Perhaps Nashville should have paired its transit initiative with a complementary zoning plan, pushing for higher population density, with mixed residential and commercial spaces. It has worked elsewhere. “Cities like Copenhagen, Stockholm, and even Portland, Oregon, had an urban vision of high density while also investing in transit,” Cervero says.

Then again, it’s hard enough convincing voters to increase their taxes without asking them to curtail their living space too. And trying to do so yields another chicken and egg argument: Which one do you try to sell residents on first?

No Free Rides

Antitransit types’ favorite refrain goes a little something like this: “Trains and buses never pay for themselves.” Like a Hank Williams tune, it never gets old because it’s sort of true. In 2015, the Hamilton Project looked at the profitability (or lack thereof) of transit agencies across the country. New York City loses about a dollar for every ride it serves, making it among the most efficient. Seattle, which has about the same population as Nashville but greater density, loses about $4 per ride. Nashville’s proposed system wouldn’t have been much better, in all likelihood. The referendum called for $5.2 billion upfront—drawn from hotels, businesses, car rentals, and sales taxes—for construction. Ongoing operations would have increased the total cost to $9 billion by 2032.

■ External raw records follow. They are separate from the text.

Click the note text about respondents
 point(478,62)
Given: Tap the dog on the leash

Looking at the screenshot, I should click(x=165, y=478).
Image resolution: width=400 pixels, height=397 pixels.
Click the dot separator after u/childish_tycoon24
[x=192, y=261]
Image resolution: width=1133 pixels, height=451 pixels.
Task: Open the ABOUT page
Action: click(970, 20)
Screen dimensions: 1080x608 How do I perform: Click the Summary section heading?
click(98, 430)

That might look bad, but car infrastructure receives even more public welfare. Since 2008, Congress has transferred more than $140 billion from the general fund (i.e., taxes everyone pays) into Highway Trust Fund, which teeters on insolvency because the federal gas tax hasn’t increased since 1993. State and local governments are in the same pinch, drawing from general funds to pay for roads. A 2015 report from the Public Interest Research Group found the average US taxpayer contributes $1,100 a year to the nation’s driving habit. By comparison, if mass transit’s cost overruns were divvied up equally, everyone in the US would owe about $125 annually. The obvious problem here is that it takes a lot of verbage to explain why transit is actually a great value.

Also, enfranchised drivers might not be too sympathetic to an argument that tells them to pay more for gas if they want to spend less time in traffic.

Next Stop, 2022

Nashville could go four years before considering another mass transit referendum. Not only will residents spend that time with no new alternatives to congestion, but people mulling a move to Tennessee might change their tune. The city’s growth boom is already slowing down.

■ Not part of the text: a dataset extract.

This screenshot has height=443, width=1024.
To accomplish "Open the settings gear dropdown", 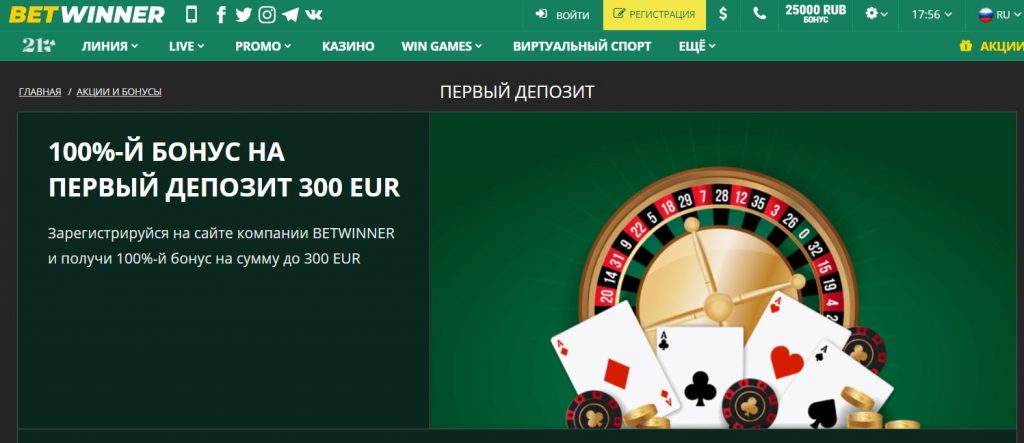I will (x=876, y=14).
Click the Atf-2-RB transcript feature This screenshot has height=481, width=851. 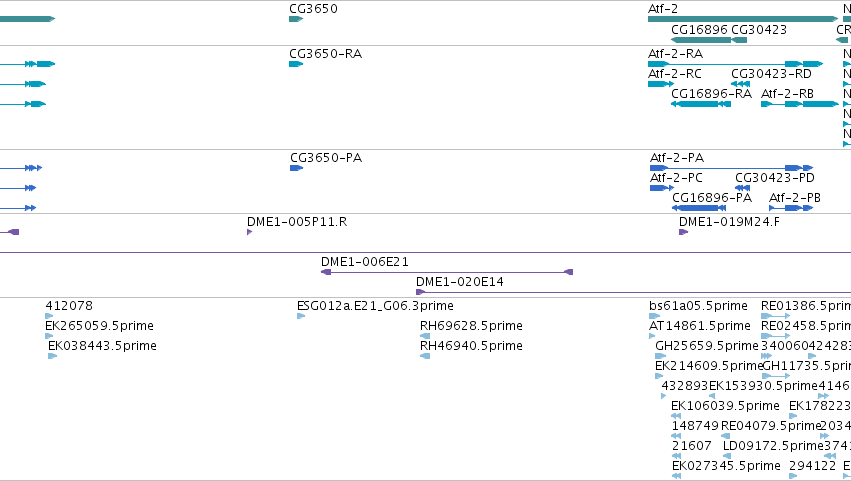point(799,104)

Or the next transit vote might not happen at all. Nashville is holding special elections on May 28 to select a new mayor (Megan Barry, who had supported the failed initiative, resigned in March after pleading guilty to felony theft.) Of the candidates, only one supported the transit plan. “In American politics, you don’t often get a lot of continuity between administrations,” Cervero says. That’s especially true for big, contentious projects like mass transit, whose political payoff usually comes long after its champion has reached the end of their four- or eight-year term. In this way, US politicians can be a lot like frustrated drivers: always looking for a fast lane.